How to use quantitative analysis methods (such as t-tests) for hypothesis verification?
Quantitative analysis employs statistical methods like t-tests to empirically verify research hypotheses concerning population parameters based on sample data. Specifically, t-tests assess whether observed differences between group means are statistically significant or likely due to random chance.
Key principles involve formulating explicit null and alternative hypotheses, selecting the appropriate t-test type (e.g., independent samples, paired samples, one-sample), and verifying underlying assumptions. These crucial assumptions include data approximating normal distribution, homogeneity of variances (for independent t-tests), and independence of observations. The calculated t-statistic is compared against critical values from the t-distribution, considering the chosen significance level (α, e.g., 0.05) and degrees of freedom; a resulting p-value lower than α leads to rejecting the null hypothesis.

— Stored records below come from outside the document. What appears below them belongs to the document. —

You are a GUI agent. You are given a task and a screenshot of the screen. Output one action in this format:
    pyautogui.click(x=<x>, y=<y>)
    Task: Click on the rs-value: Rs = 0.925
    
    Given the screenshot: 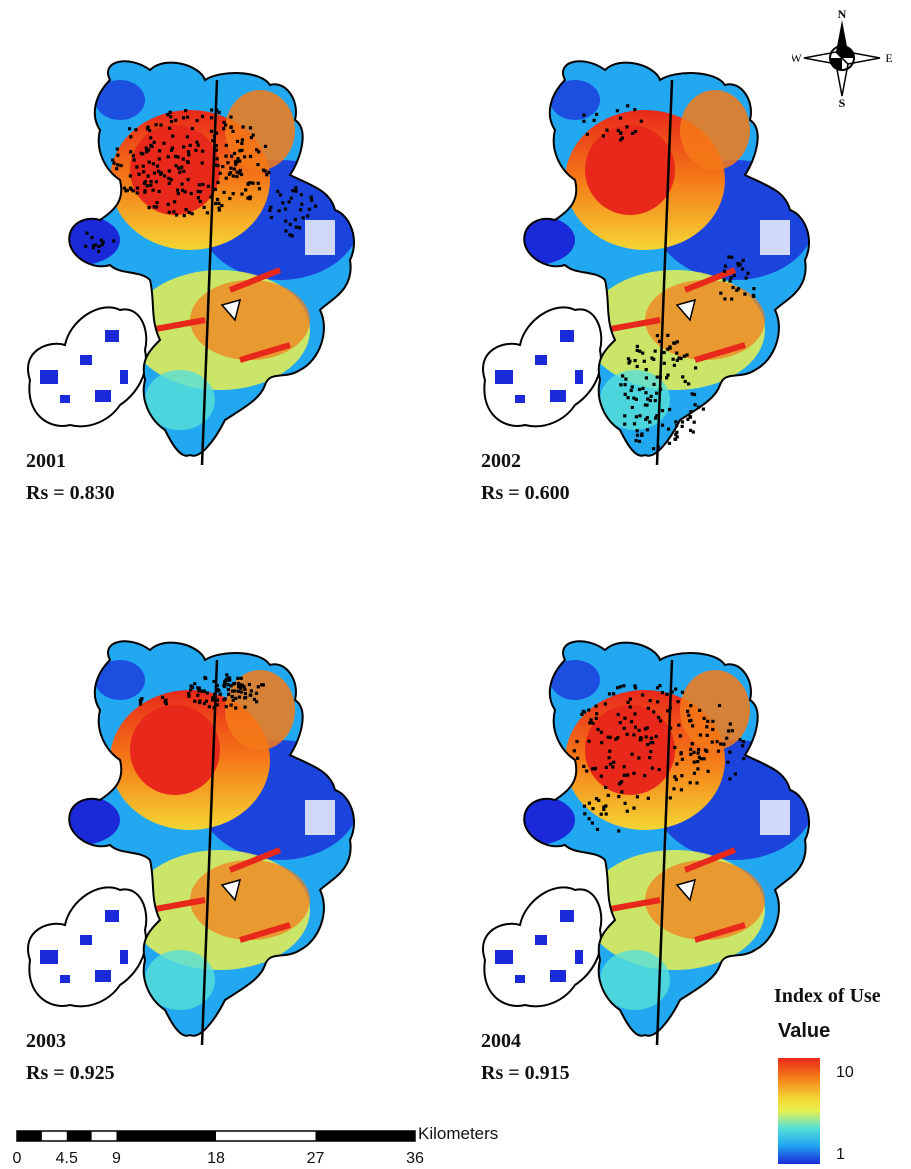 What is the action you would take?
    pyautogui.click(x=70, y=1073)
    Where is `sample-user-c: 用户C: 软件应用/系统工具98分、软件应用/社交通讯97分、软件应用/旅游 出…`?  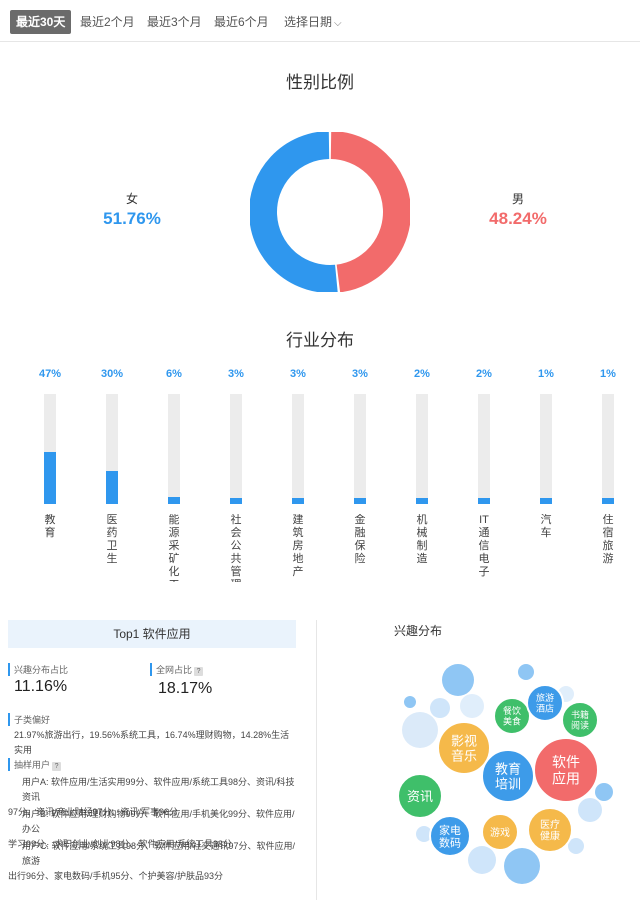
sample-user-c: 用户C: 软件应用/系统工具98分、软件应用/社交通讯97分、软件应用/旅游 出… is located at coordinates (153, 862). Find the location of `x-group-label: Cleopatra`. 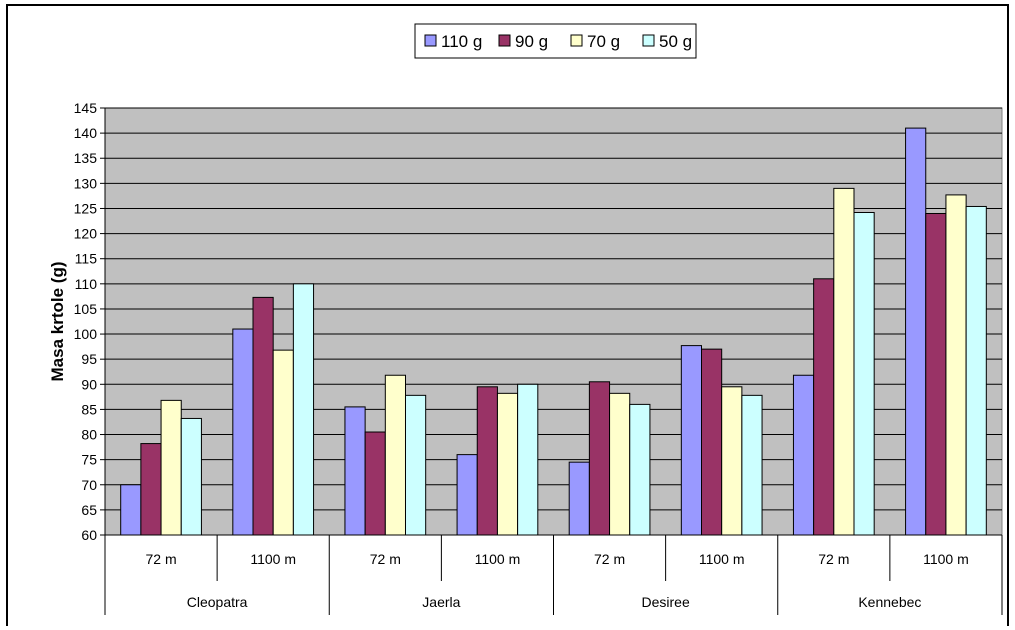

x-group-label: Cleopatra is located at coordinates (218, 602).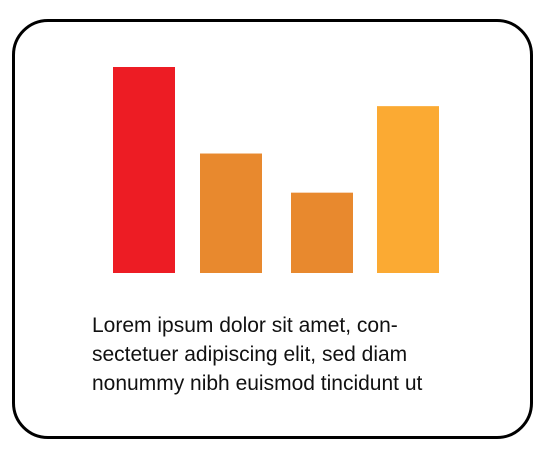 Image resolution: width=551 pixels, height=457 pixels. What do you see at coordinates (250, 354) in the screenshot?
I see `caption-line-2: sectetuer adipiscing elit, sed diam` at bounding box center [250, 354]. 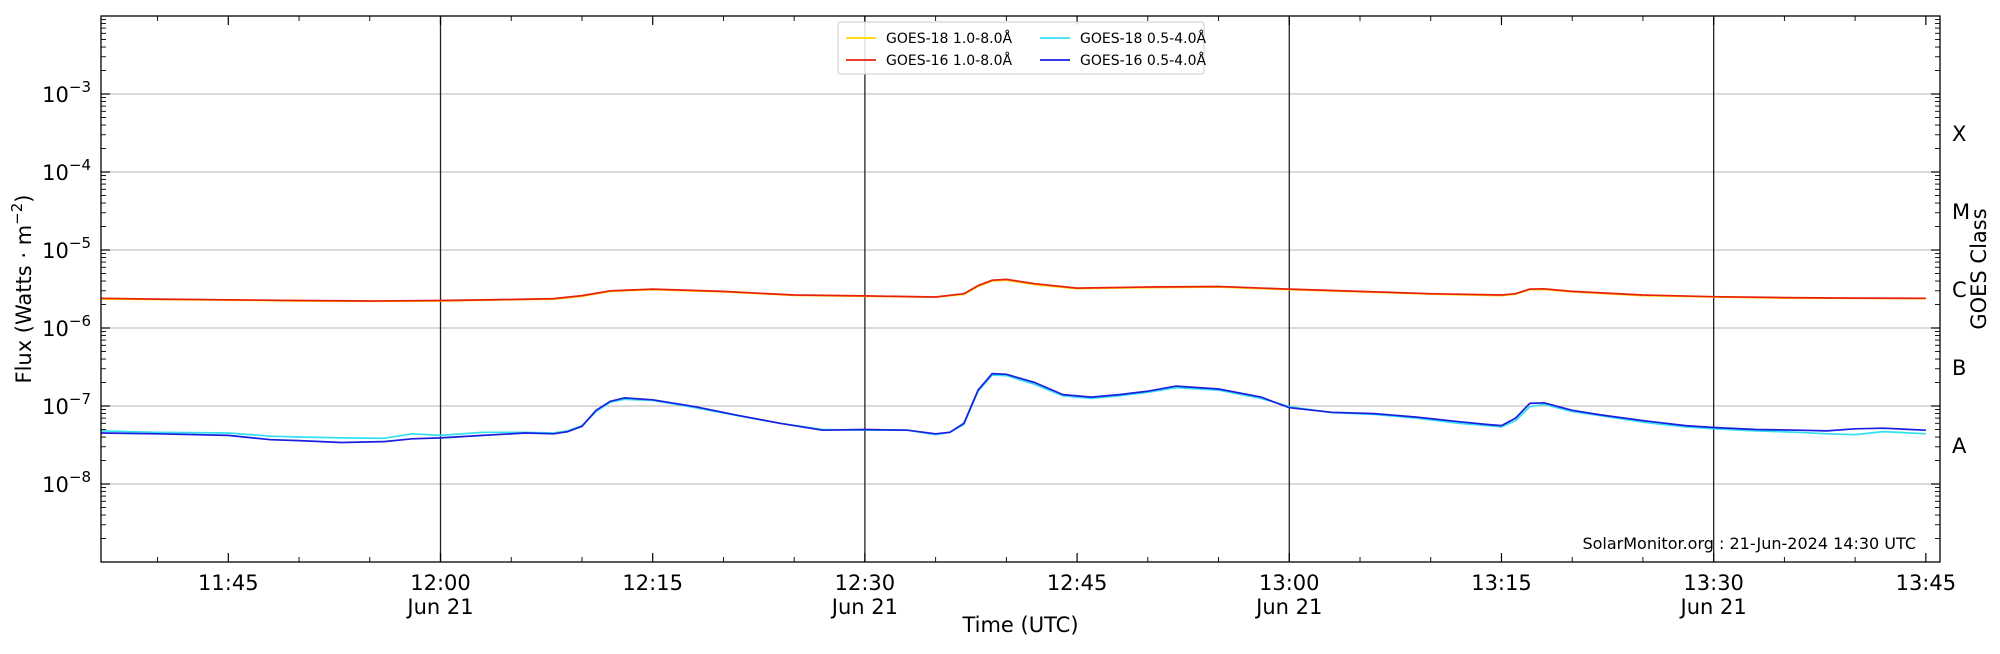 What do you see at coordinates (866, 583) in the screenshot?
I see `x-tick-label: 12:30` at bounding box center [866, 583].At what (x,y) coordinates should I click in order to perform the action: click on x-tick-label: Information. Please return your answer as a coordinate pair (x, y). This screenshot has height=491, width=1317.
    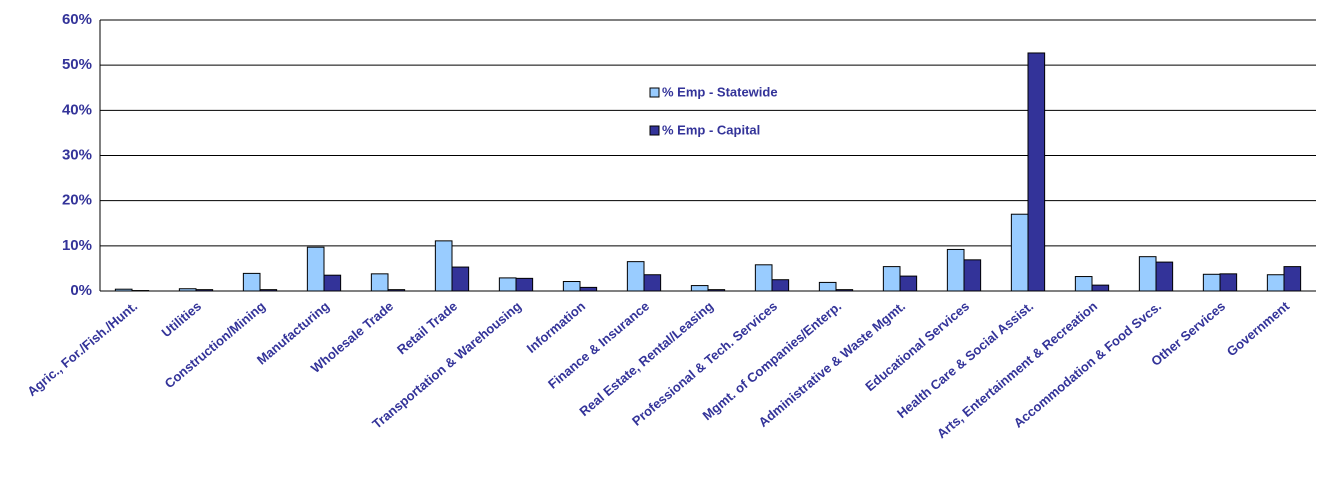
    Looking at the image, I should click on (556, 326).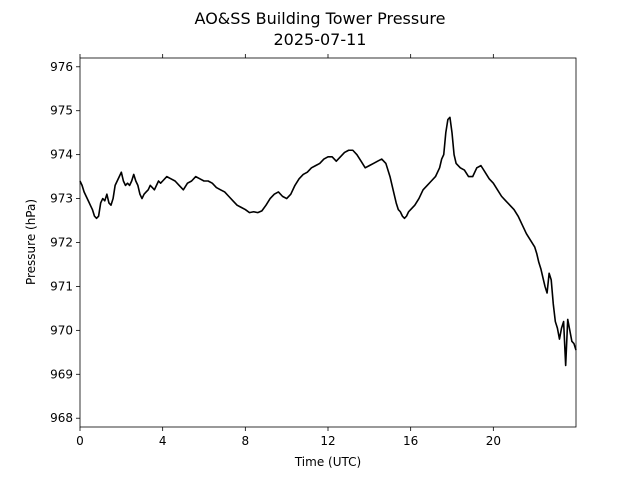  I want to click on x-tick-label: 0, so click(80, 441).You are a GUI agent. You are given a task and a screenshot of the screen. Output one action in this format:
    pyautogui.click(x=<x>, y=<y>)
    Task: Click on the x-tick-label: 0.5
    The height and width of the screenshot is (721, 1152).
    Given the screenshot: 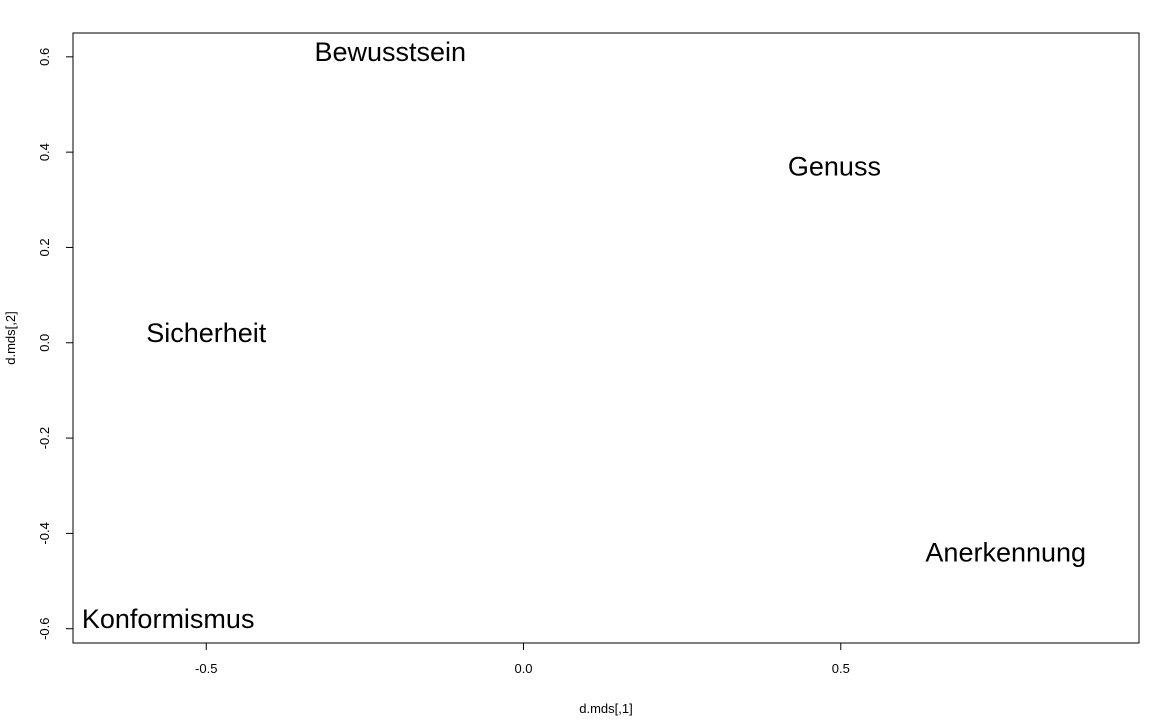 What is the action you would take?
    pyautogui.click(x=841, y=668)
    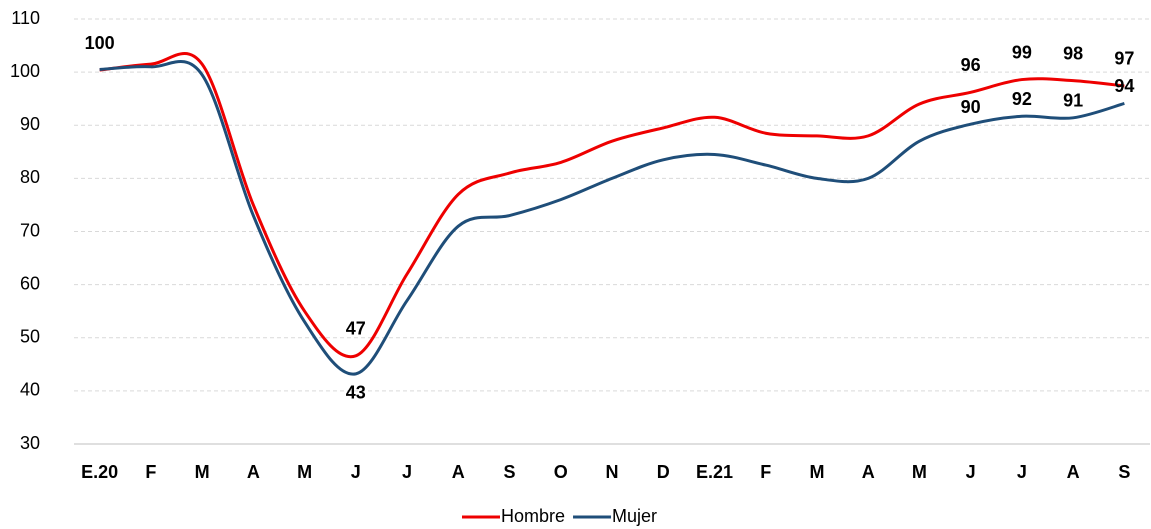 This screenshot has width=1151, height=529. What do you see at coordinates (100, 472) in the screenshot?
I see `x-tick-label: E.20` at bounding box center [100, 472].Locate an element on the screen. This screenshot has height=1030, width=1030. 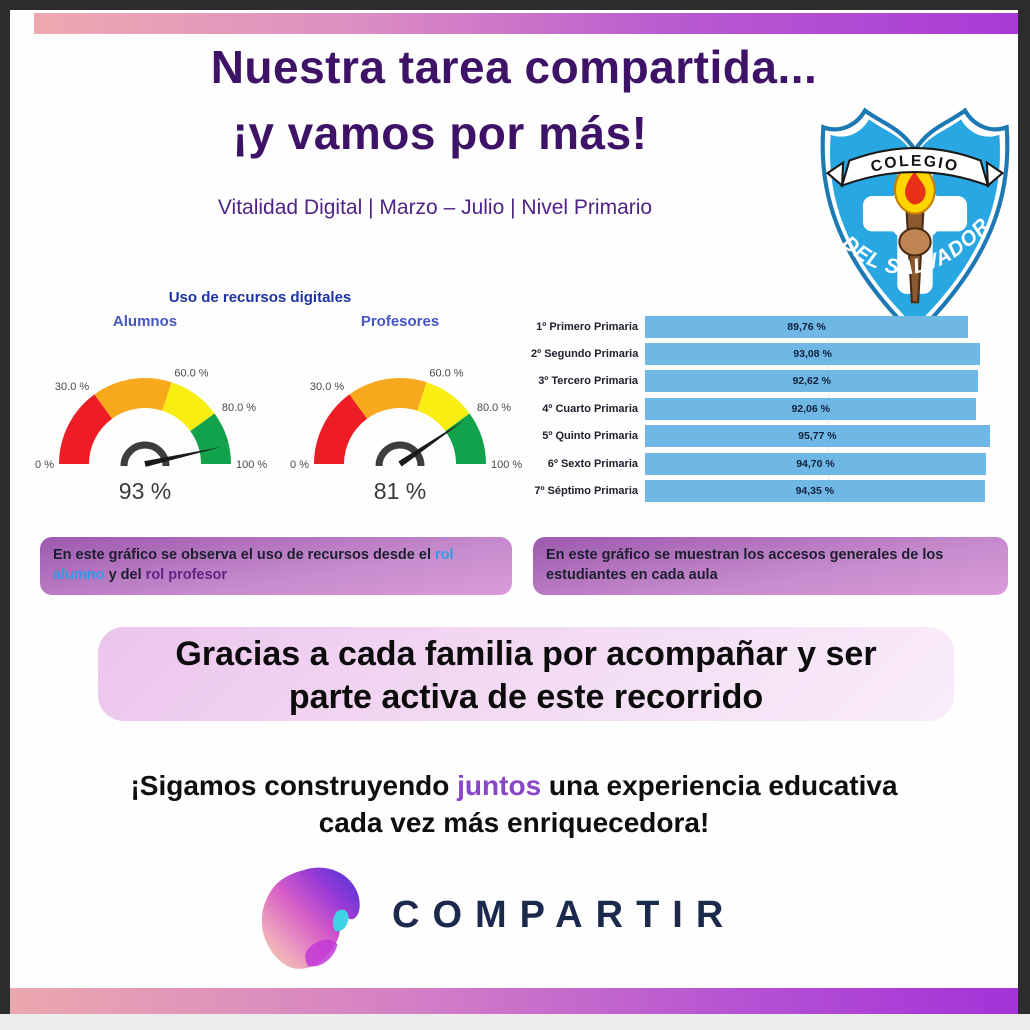
bar-row: 2º Segundo Primaria 93,08 % is located at coordinates (770, 354).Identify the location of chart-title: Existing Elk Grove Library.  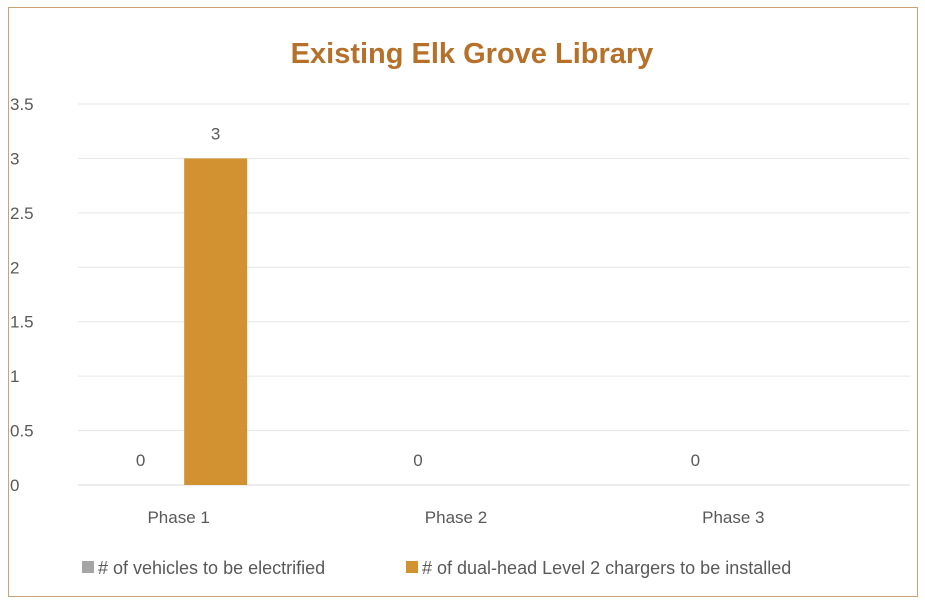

Implementation involves several sequential steps. First, precisely define the null (H₀) and alternative (H₁) hypotheses based on the research question. Second, ensure data meet test assumptions, potentially using diagnostics or non-parametric alternatives if violated. Third, calculate the relevant t-statistic (often using statistical software like SPSS, R, or Python). Fourth, determine the p-value associated with the calculated t-statistic and degrees of freedom. Finally, interpret the result: rejecting H₀ suggests sufficient evidence for H₁, while failing to reject H₀ indicates insufficient evidence against it. T-tests are commonly applied in experiments comparing control and treatment groups or measuring pre-post interventions.